What took a couple of months to get right was the middle and the end. Those were brutal. Maintaining the sense of enchantment even when the reader knows how the trick works is incredibly difficult, I can only think of a few people who have mastered it (Marquez, Atwood).

Michael Noll

In that same paragraph, the story suggests that the monster is, in part, a manifestation of certain monstrous qualities possessed by the character: “She suspected she had a few scary stories lurking inside her and spent the better part of some nights guessing what they might be.” I’m curious if this parallel between the character’s personal issues and the real existence of the monster was always present. In other words, did you begin the story with the monster and discover the character’s issues, or did you have a sense of the character from the start and then discover the monster? As readers, we only get to see the final draft, in which all details seem serendipitously inevitable. But, of course, that’s not how a story begins. What was your process for developing the story?

Ali Simpson

By the way, the line in the question was the one that changed. It was originally this mess of three lines: “Those stories were just the ones outside of herself. Lauren told herself awful stories every night, some sad, some angry, some fretful and some far more humiliating than they should have been. The stories were her past and what she thought her future might be.” Awful, right?

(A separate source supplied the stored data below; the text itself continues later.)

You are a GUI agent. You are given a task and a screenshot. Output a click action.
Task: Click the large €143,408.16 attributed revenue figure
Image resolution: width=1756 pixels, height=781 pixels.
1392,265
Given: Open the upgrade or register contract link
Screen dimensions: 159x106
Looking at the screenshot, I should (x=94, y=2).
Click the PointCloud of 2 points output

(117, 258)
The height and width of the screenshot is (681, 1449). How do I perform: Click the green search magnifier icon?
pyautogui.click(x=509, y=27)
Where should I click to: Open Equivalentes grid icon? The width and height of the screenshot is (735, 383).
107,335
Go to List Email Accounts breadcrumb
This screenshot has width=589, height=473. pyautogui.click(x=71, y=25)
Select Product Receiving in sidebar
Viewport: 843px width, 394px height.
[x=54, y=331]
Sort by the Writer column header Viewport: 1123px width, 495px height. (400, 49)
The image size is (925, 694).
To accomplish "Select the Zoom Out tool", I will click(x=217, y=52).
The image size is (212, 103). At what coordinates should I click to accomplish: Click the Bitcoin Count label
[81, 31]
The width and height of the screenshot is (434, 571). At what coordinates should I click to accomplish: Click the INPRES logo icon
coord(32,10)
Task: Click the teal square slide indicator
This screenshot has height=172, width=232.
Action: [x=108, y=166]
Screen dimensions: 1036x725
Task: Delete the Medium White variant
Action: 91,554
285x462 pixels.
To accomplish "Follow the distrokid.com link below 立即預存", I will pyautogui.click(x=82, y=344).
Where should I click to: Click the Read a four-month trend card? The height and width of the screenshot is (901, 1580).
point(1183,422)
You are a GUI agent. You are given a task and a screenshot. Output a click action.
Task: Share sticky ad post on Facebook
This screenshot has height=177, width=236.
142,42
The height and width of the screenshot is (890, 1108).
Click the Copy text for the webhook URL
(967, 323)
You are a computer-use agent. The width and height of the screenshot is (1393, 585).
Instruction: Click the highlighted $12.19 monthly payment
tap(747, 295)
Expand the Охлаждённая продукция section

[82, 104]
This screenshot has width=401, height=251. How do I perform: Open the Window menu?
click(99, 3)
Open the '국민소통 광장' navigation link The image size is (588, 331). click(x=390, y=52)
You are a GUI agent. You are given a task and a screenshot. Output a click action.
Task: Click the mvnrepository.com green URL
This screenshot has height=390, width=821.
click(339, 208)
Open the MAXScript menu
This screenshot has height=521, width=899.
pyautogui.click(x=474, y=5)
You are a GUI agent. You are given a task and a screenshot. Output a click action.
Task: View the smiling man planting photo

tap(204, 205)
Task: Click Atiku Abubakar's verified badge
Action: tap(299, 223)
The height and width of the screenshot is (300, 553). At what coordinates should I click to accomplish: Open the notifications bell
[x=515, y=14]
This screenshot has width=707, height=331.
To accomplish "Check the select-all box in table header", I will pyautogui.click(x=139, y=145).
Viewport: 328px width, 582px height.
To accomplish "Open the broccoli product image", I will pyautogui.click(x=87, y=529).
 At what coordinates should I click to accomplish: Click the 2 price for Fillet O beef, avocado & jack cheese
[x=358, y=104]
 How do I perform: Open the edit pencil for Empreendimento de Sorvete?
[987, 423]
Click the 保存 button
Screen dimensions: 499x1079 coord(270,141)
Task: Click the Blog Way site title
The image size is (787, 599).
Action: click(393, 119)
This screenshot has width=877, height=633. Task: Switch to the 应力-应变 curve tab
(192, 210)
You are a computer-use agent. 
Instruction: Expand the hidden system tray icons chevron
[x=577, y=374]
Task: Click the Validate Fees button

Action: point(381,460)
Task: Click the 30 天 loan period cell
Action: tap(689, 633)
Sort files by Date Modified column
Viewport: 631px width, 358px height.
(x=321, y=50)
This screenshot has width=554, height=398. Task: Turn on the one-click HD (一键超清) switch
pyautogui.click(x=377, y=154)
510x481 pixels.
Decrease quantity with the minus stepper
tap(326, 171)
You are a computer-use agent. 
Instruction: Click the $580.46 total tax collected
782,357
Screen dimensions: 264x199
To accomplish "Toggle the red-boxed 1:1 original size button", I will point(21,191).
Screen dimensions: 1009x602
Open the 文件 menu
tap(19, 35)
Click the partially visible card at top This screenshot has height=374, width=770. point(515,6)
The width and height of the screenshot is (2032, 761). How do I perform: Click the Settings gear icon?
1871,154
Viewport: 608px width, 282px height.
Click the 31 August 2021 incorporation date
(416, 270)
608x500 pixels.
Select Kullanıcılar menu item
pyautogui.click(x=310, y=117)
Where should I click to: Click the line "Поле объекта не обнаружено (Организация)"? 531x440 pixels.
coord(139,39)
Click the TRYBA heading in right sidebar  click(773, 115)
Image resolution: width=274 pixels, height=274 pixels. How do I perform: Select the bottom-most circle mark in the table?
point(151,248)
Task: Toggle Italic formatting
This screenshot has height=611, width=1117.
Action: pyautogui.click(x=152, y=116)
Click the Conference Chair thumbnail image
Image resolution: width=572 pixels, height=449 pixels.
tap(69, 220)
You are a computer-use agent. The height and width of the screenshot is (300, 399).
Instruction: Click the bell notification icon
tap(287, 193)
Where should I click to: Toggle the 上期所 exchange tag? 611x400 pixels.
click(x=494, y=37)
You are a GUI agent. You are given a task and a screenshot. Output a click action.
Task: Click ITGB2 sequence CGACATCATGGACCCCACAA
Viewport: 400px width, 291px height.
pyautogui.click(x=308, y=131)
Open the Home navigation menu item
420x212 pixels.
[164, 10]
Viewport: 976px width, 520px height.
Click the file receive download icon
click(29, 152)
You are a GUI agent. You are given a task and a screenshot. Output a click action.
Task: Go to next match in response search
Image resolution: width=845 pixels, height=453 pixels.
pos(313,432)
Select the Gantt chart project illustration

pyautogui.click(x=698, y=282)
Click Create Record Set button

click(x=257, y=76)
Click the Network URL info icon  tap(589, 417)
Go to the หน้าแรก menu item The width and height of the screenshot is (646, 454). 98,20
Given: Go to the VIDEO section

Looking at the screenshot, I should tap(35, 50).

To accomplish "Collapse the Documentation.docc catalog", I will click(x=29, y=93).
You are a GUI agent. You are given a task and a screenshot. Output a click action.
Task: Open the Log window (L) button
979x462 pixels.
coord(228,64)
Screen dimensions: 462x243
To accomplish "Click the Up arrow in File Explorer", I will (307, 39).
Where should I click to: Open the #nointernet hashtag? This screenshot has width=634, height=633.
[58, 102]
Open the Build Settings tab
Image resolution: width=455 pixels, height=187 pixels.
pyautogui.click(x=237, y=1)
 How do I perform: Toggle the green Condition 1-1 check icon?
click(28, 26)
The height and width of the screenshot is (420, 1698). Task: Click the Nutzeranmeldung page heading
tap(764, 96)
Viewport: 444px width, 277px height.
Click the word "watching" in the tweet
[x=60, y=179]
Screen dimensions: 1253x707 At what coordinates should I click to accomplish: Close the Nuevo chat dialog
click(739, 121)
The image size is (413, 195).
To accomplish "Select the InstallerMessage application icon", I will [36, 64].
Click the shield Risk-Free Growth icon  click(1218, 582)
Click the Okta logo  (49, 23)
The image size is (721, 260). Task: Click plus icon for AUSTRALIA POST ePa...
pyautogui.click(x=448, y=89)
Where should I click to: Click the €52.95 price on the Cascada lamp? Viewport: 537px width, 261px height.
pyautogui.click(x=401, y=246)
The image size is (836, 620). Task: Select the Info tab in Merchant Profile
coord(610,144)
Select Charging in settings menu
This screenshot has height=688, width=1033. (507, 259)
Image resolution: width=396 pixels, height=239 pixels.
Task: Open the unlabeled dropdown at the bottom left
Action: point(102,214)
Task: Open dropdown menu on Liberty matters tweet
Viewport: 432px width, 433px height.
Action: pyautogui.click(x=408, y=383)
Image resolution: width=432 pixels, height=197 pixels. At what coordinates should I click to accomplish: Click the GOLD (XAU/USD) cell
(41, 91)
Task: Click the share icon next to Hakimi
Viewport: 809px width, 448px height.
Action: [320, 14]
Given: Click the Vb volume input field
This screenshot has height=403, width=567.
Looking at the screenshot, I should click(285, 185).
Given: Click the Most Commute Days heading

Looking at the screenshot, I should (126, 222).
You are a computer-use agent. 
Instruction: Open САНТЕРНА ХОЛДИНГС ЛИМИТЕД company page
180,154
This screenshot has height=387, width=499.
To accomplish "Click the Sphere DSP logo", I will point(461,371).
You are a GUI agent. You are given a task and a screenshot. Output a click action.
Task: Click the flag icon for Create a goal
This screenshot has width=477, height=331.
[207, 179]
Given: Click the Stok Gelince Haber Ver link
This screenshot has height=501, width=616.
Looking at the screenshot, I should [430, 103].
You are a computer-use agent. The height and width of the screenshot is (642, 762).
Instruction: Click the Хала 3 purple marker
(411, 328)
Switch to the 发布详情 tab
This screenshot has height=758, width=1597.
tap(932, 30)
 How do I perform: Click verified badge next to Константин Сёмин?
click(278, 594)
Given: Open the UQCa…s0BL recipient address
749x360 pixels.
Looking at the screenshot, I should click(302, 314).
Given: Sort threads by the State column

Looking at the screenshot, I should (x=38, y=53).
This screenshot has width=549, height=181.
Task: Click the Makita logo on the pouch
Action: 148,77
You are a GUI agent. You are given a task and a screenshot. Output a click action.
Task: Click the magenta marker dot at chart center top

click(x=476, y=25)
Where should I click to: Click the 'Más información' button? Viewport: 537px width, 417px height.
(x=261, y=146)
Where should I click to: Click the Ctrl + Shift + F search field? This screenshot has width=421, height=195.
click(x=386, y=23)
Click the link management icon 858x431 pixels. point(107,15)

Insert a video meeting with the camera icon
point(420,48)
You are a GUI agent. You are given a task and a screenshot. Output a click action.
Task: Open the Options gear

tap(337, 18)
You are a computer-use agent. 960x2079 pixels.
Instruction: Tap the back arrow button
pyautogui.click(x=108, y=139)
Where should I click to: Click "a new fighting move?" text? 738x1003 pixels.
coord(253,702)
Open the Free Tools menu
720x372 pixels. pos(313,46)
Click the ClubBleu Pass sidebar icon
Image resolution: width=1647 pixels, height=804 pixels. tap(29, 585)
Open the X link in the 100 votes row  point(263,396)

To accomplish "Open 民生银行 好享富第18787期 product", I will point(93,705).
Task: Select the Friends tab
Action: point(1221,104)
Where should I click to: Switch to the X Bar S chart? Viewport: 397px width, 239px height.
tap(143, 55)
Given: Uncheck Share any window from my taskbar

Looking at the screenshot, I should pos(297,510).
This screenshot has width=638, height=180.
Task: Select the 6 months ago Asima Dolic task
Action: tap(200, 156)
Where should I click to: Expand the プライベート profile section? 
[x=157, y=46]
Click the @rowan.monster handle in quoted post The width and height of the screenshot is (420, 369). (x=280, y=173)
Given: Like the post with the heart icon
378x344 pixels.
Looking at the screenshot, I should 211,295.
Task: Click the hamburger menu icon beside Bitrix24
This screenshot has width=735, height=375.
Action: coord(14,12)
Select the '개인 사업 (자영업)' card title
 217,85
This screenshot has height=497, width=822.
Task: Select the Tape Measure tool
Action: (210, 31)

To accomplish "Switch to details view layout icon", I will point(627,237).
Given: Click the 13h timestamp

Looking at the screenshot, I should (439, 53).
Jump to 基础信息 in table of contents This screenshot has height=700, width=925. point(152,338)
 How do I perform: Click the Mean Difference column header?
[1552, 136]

As for the actual questions—I started with wanting to write about a monster in the closet. I like monsters, robots, mutants, apocalypses, utopias, and outer space. These things are fun, and they offer a candy store full of possibility. Unfortunately, the fun is a lie. You can’t get far writing about a monster in the closet without asking questions. Why is it there? Why isn’t the main character afraid of it? Why is she taking it in and caring for it? What sort of person is attracted to repellent things? Monsters, machines, extreme conditions—these are all vehicles for exploring what makes human beings tick. Inevitably, the ride turns scary. I developed the story through reflecting on the above sorts of questions. The monster showed up in this particular woman’s closet for a reason. In hashing out the first draft, I worked to discover that reason. Whenever Laura did something, the monster would have to react and vice versa—until the monster and Laura at last become “inseparable.”

Michael Noll

Your former writing teacher, Susan Merrell, recommended this story at Electric Literature. In explaining why, she wrote that, in this story, you figured out that “a story has to have a reason for being. And if a story’s why is understood by its author, then its how—the means, the mode, the POV, the structure, the characters—will fall into place.” What, would you say, is this story’s reason for being? How did you find out what its reason for being was?

Ali Simpson

Susie was very kind to me in that introduction. She is also a genius.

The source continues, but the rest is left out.